Prologue
Point de vue à la troisième personne
Le ciel grondait sous la tempête. Les vents étaient violents et emportaient tout sur leur passage. La pluie tombait avec rage, formant des flaques dans les rues. Les routes étaient plongées dans un silence inquiétant.
Tout le monde était déjà rentré, car le gouvernement avait émis une alerte rouge la veille pour empêcher les gens de sortir.
Il était minuit. La lune était invisible, cachée derrière des nuages sombres.
Une silhouette sombre marchait, sans direction précise.
Un vieil homme, qui se dépêchait de regagner sa petite maison, s'arrêta net. Sa femme lui criait de l'intérieur de se presser.
« Hé, jeune homme ! Ne traîne pas par ce temps ! Tu veux un parapluie ? » cria-t-il, le bruit des gouttes de pluie couvrant sa voix.
Mais il était sûr que le garçon l'avait entendu.
Car il se retourna, le fixant directement depuis la distance.
Un nouveau coup de tonnerre retentit.
Le visage du garçon, dissimulé sous sa capuche noire, fut illuminé par un éclair un court instant avant que tout ne redevienne sombre.
Le vieil homme plissa les yeux, attendant une réponse, mais rien ne vint alors que le garçon continuait sa route. Un autre éclair déchira le ciel, et ses yeux captèrent un « Z » inscrit dans le dos du garçon.
« La jeunesse d'aujourd'hui », grogna-t-il avant de rentrer.
Pendant ce temps, le garçon continuait de marcher.
Sa capuche collait à son corps trempé, ses yeux fixés sur ses propres pas, l'eau éclaboussant à chaque foulée.
Son téléphone sonna dans sa poche, mais il l'ignora.
La pluie ne faisait que redoubler d'intensité.
Ses pas le menèrent vers une zone un peu mieux éclairée.
Il leva les yeux.
Il plissa les yeux sous sa capuche ; une silhouette fine apparut.
Il courait.
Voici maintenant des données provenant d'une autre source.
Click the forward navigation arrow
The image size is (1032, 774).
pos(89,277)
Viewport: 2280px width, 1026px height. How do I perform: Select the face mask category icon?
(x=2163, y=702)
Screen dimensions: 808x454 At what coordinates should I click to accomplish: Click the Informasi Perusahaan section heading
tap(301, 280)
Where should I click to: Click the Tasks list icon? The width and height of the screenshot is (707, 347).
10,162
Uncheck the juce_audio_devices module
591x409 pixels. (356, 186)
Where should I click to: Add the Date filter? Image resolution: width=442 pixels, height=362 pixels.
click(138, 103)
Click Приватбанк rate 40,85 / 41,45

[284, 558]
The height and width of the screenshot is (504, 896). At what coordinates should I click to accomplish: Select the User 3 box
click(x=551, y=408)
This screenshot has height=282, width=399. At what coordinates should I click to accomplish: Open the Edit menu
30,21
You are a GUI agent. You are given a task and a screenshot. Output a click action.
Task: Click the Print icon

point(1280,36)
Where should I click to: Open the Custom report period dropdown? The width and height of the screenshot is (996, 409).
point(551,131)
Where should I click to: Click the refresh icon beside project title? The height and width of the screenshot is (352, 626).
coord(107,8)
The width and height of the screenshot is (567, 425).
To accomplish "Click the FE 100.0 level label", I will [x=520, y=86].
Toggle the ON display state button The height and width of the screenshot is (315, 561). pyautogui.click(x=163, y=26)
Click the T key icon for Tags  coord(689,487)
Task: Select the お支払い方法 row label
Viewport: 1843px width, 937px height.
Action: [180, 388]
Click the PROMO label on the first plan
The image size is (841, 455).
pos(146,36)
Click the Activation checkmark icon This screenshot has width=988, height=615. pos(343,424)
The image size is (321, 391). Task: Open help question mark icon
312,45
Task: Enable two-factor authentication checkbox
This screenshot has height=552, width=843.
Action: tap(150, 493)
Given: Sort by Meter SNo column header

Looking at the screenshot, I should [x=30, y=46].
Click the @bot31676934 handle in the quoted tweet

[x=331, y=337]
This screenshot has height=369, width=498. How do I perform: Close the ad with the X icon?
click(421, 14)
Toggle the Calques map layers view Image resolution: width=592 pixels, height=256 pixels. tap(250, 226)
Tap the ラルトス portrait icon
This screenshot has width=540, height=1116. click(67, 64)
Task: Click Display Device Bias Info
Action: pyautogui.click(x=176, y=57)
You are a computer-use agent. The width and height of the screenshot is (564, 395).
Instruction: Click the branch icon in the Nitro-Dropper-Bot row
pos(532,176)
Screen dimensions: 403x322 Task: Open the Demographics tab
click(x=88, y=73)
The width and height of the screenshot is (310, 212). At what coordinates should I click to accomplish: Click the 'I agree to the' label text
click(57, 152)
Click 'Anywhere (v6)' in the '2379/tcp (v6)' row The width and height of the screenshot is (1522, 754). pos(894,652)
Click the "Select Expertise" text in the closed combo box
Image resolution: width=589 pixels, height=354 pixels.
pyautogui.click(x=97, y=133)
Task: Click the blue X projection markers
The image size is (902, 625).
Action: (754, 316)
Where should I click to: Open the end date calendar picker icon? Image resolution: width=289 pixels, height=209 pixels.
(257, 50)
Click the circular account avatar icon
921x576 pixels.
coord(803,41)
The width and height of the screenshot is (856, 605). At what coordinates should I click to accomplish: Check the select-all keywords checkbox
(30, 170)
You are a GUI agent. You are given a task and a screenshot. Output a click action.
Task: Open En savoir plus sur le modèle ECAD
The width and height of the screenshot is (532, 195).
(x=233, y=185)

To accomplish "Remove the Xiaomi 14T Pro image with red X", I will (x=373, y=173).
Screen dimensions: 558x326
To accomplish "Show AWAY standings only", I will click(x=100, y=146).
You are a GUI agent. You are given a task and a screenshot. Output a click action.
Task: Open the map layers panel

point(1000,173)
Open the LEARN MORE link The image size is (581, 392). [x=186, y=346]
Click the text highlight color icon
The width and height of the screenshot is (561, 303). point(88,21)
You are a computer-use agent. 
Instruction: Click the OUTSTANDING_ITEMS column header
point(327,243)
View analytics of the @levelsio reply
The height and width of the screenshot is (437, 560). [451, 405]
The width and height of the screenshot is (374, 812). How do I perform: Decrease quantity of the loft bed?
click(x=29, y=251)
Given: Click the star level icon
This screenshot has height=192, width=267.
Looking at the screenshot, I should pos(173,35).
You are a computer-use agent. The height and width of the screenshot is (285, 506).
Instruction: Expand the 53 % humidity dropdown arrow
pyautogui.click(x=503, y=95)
Vers lui. Mais il était entièrement concentré sur son téléphone, collé à son oreille.
Le garçon courait droit vers lui, mais il ne bougea pas d'un pouce. Son regard restait fixé sur cette silhouette à peine visible.
Cinq.
Quatre.
Trois.
Le garçon courait toujours.
Deux.
« Maman, je suis presque arrivé... »
Un.
Le garçon s'écrasa contre son torse.
« C’est quoi ce... »
Un autre coup de tonnerre. Un autre éclair.
Les yeux du garçon étaient noisette. Ses cils étaient humides. Sa chemise blanche était translucide, ne cachant presque rien.
« Je suis tellement désolé. Je ne faisais pas attention. » Il s'empressa d'expliquer sans vraiment le regarder avant de repartir en courant.
« Oui, maman. Ne t'inquiète pas... » Sa voix était déjà si lointaine qu'il entendit à peine la fin de sa phrase.
Ses yeux sombres se posèrent sur un objet métallique brillant dans une flaque d'eau sale.
Ses doigts se crispèrent.
Il se pencha pour le ramasser.
Un porte-clés.
Une poupée aux grands yeux, aux joues rouges et aux lèvres carmin était accrochée à l'anneau. Cela lui rappelait le visage du garçon... même si ce qu'il en avait vu n'était qu'un bref aperçu.
Il le serra dans son poing. Le métal semblait plus froid contre sa paume engourdie.
De façon machinale, il se retourna, son regard alternant entre la poupée en caoutchouc et le garçon qui s'enfuyait.
Il glissa le porte-clés dans sa poche avant de s'éloigner.